A Game 5 seesaw lands ALCS back in New YorkBy
Since the first inning of last night’s Game 5 ALCS match-up, my status message on Gmail has said, “Unsurprised.” Nothing that happened during the game — from A.J.’s early troubles to Joe Girardi‘s poor pen management to Nick Swisher‘s pop out on a 3-2 meatball with the bases loaded in the ninth — was unsurprising. When the dust settled, the Yanks found themselves on the wrong end of a very close 7-6 game. Instead of a break until the World Series, the ALCS will return to the Bronx for a game, weather permitting, on Saturday night.
Instead of our normal chronological recap, I want to try something new tonight. I want to break this down by highlighting three turning points Remember: The Yanks still hold a 3-2 edge and are about to throw two lefties against the Angels in Yankee Stadium where the Bombers have won 61 games this year.
Turning Point 1: We start with two on and no one out in the top of the first. The Yankees were on the verge of breaking John Lackey and the Angels before A.J. Burnett even had a chance to step up onto the mound. Mark Teixeira was at the dish still looking for his first RBI of the ALCS.
Lackey’s first pitch to Teixiera was a ball. He followed that up with two strikes — one called in the zone and one a foul ball. Two more pitches out of the zone followed. The sixth pitch of the at bat was a good curveball, but it was low and away. Teixiera took it only to be rung up. Immediately, Fox showed their FoxTrax, and the ball was a good few inches outside. PITCHf/x agreed.
For Lackey, the call was a pick-me-up. He retired A-Rod and Hideki Matsui without allowing a run and sailed through six before running into trouble in the seventh. For the Yankees, the call, while not quite a punch in the gut, completely shifted the momentum. Instead of bases loaded, no one out with the red-hot A-Rod up, the Yanks had an out and two on. The entire complexion of the inning changed, and when Burnett gave up four in the first, the call stuck out.
Turning Point 2: Now, we skip ahead to the bottom of the seventh inning. After Burnett’s bad start, he had settled down to run through the Angels’ lineup. He didn’t have the K pitch working, but he held Anaheim at four. In the top of the 7th, the Yanks erupted for six runs and found themselves nine outs away from the World Series and with a very well-rested bullpen. They could have gone to David Robertson, Phil Hughes and Mariano Rivera with a cameo by Damaso Marte. This was an all-hands-on-deck situation, and instead, Joe Girardi stuck with Burnett.
“We talked about it, but he was throwing the ball so well. He had put up five shutout innings and he had only thrown 80 pitches,” the Yankee skipper said.
Of course, this is the same manager who, just a few days ago, pulled Andy Pettitte in Minnesota with a lead and at 81 pitches. Why Burnett gets a longer leash, I do not know.
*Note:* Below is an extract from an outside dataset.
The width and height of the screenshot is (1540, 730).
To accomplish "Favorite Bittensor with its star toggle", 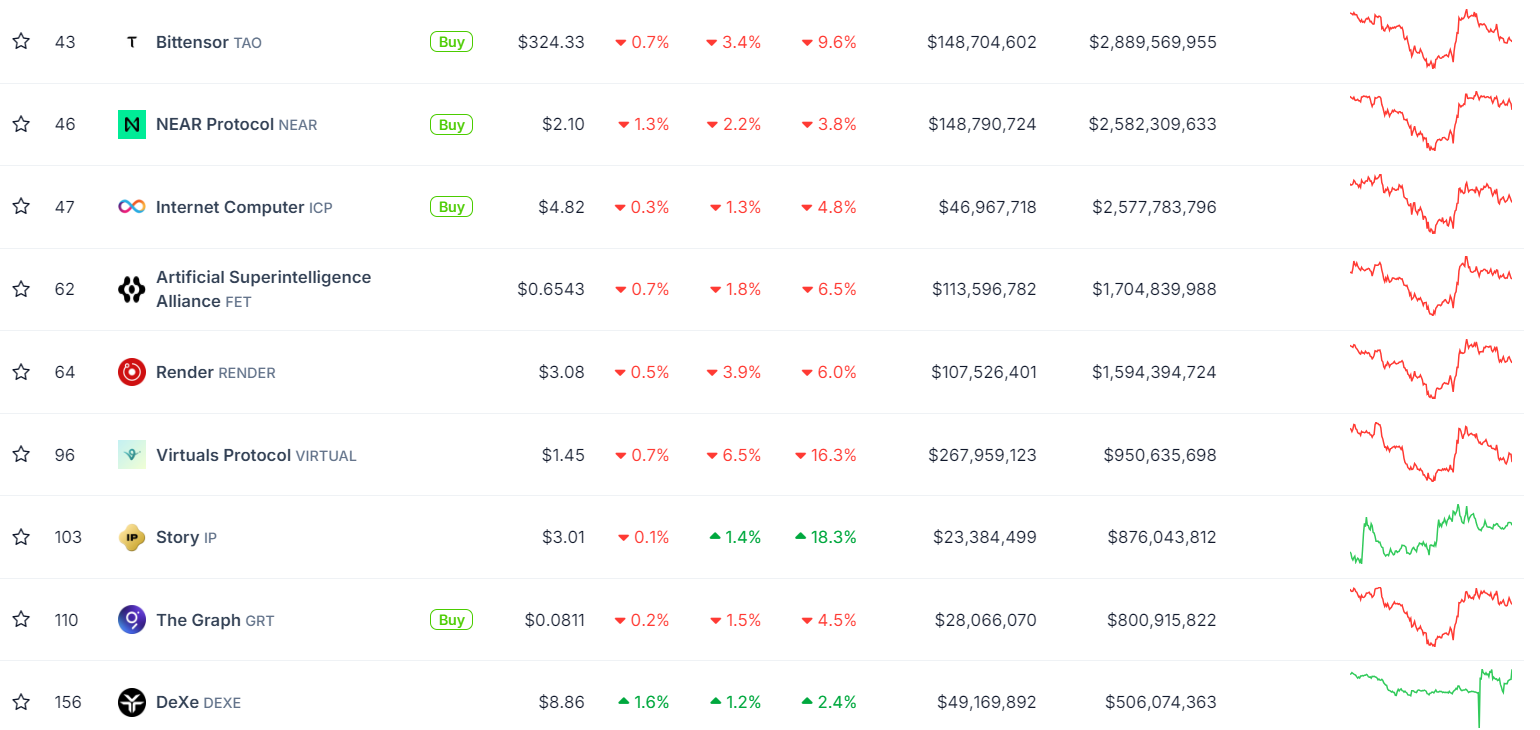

Burnett didn’t get the job done. He allowed a lead-off hit to Jeff Mathis, and still Girardi sat. He walked Erick Aybar, the number nine hitter, and then Girardi mercifully removed him, at least one batter two late and arguably two. Girardi later showed that he was willing to put Mariano Rivera into the game with one out in the eighth, but he was unwilling to go to the pen after coaxing six so-so innings out of Burnett.
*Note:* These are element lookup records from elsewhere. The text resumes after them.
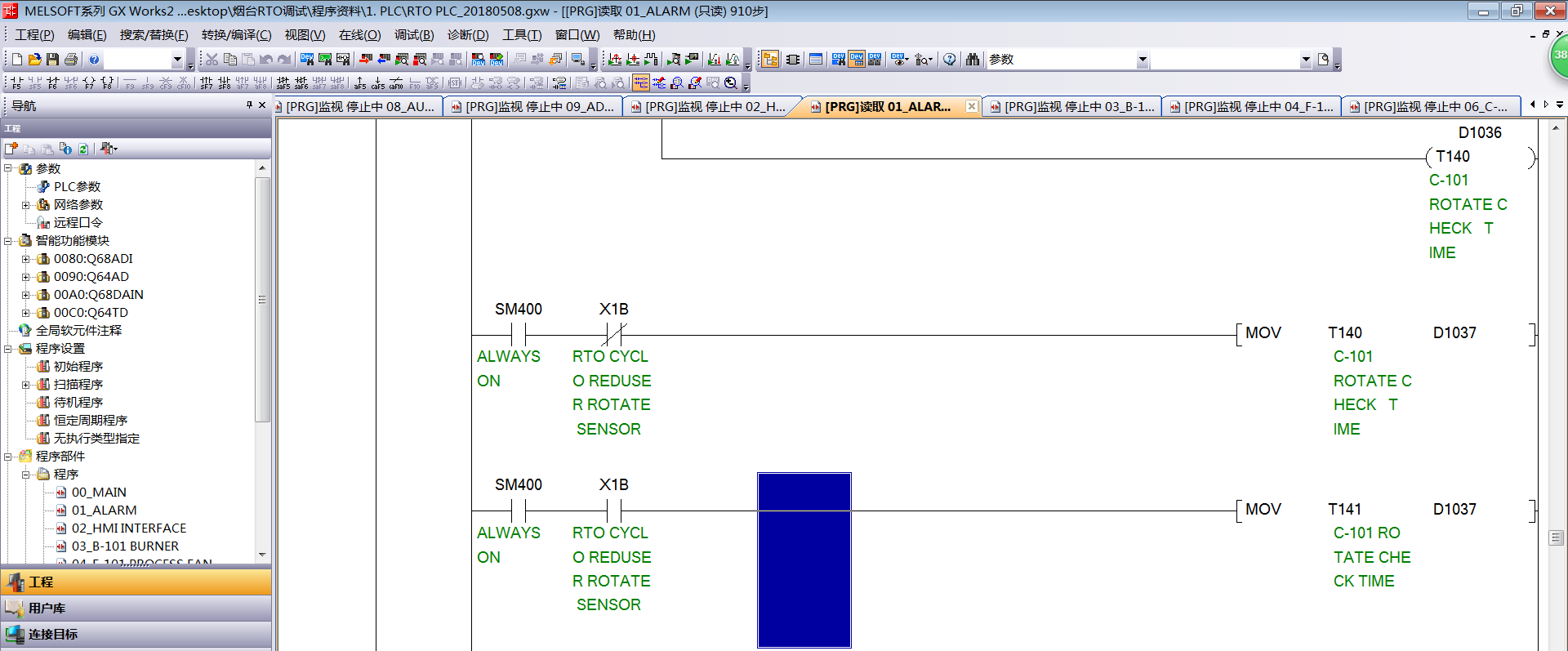
Task: Open the 在线(O) menu
Action: (359, 35)
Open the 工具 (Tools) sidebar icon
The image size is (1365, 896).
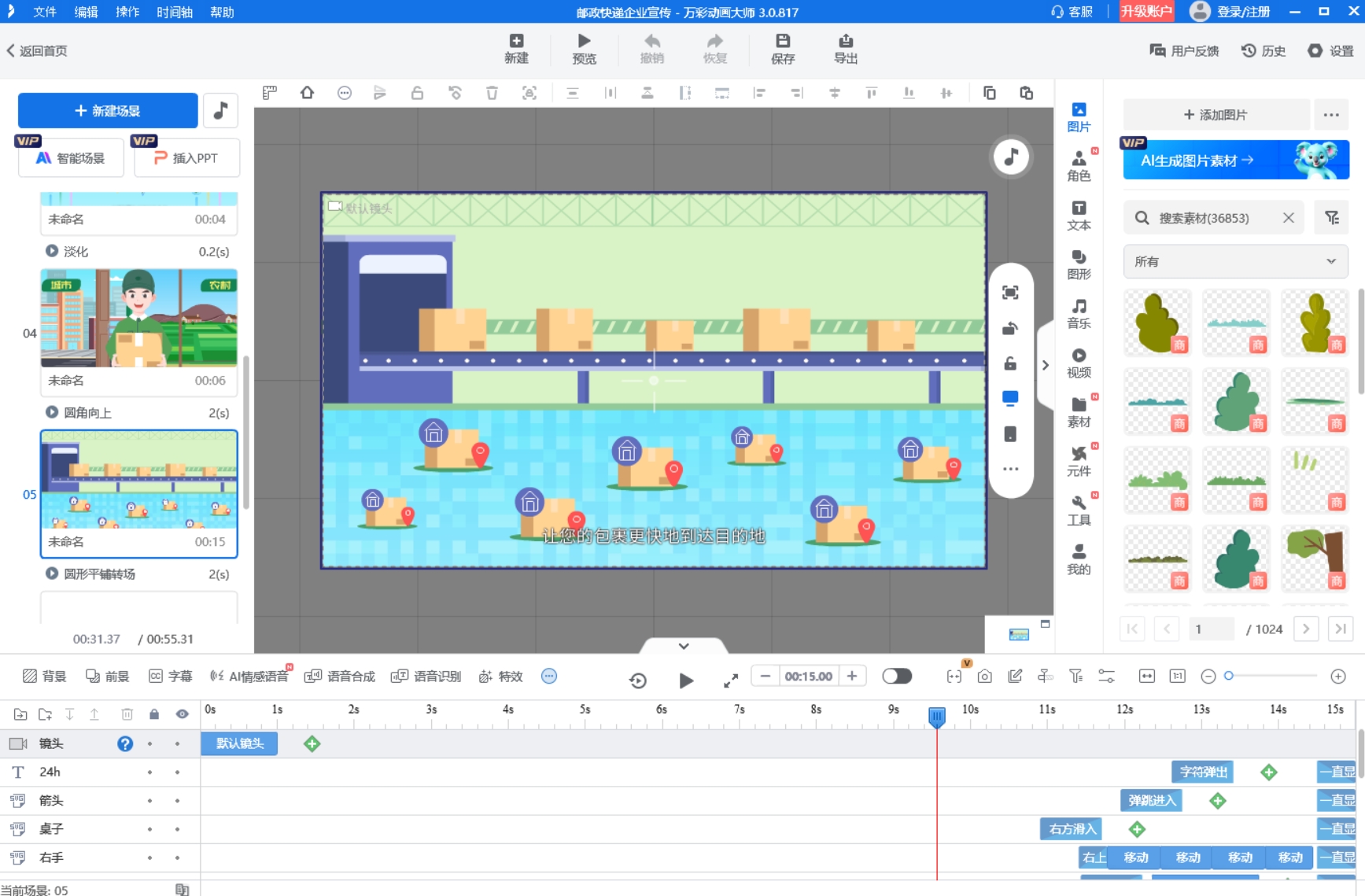pos(1079,510)
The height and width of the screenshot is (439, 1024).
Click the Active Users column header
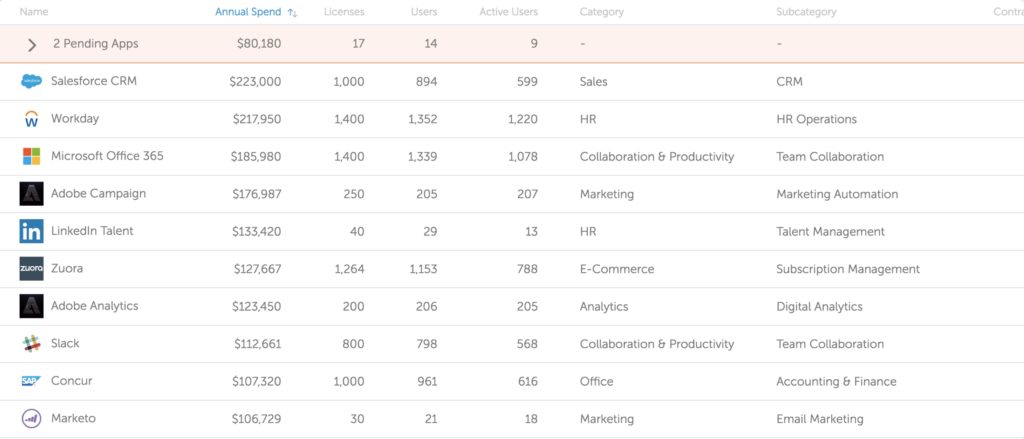point(509,12)
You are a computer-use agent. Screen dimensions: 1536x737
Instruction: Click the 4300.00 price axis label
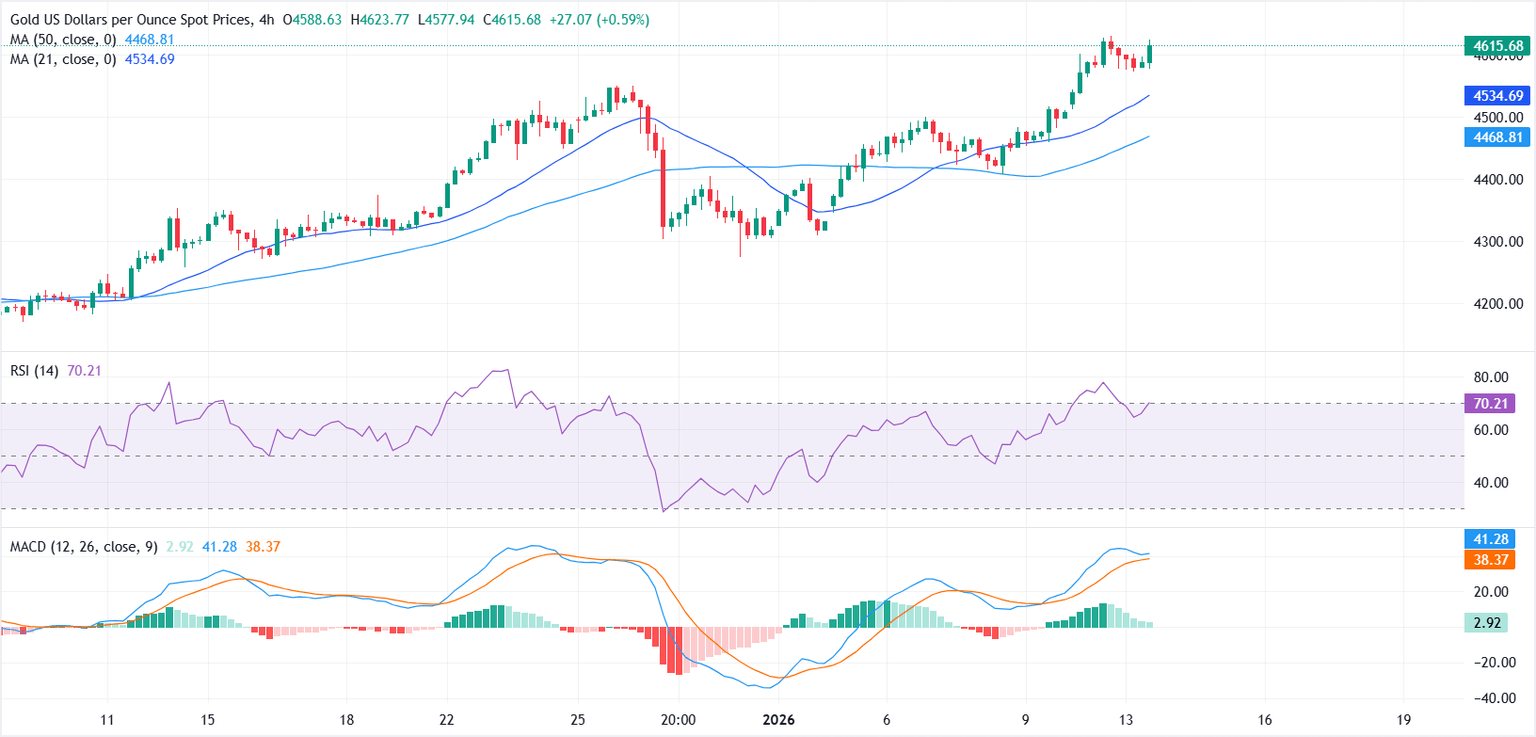tap(1496, 242)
Turning Point 3: After Marte retired Chone Figgins and Bobby Abreu, Phil Hughes entered the game with just one mission in mind: Get an out. He walked Torii Hunter and then moved ahead 1-2 on Vladimir Guerrero. Instead of burying a curveball in the dirt against the notoriously free swinging Vlad, Hughes shook off Posada and went with a fastball. Vlad knocked in the tying run. Hughes would later give up the lead and take the loss. He faced three batters and retired one of them.
Girardi made the right move here, but Hughes didn’t execute. After the game, the Yanks’ manager issued an odd comment. “He’s still making pitches,” he said. “He got to the count he wanted to with Vlad Guerrero and just missed his spot.” So was Hughes making his pitches or did he miss? It looked to me as though he missed.
The Yanks had the tying run 90 feet away in the ninth inning but with two outs. Nick Swisher popped up to end it, and that seventh inning — another bad job of managing the bullpen coupled with some bad execution — cost the Yanks a chance to put away the Angels.
In the end, I would have liked to see the Yankees wrap this up tonight. The emotions among a fanbase still scarred from 2004 are running high, and on a personal level, my plans for Saturday night are going to be seriously impacted by yet another baseball game. Still, part of me wants to see the Yanks win this thing at home. We’ll have a grand celebration in the Bronx this weekend when they do.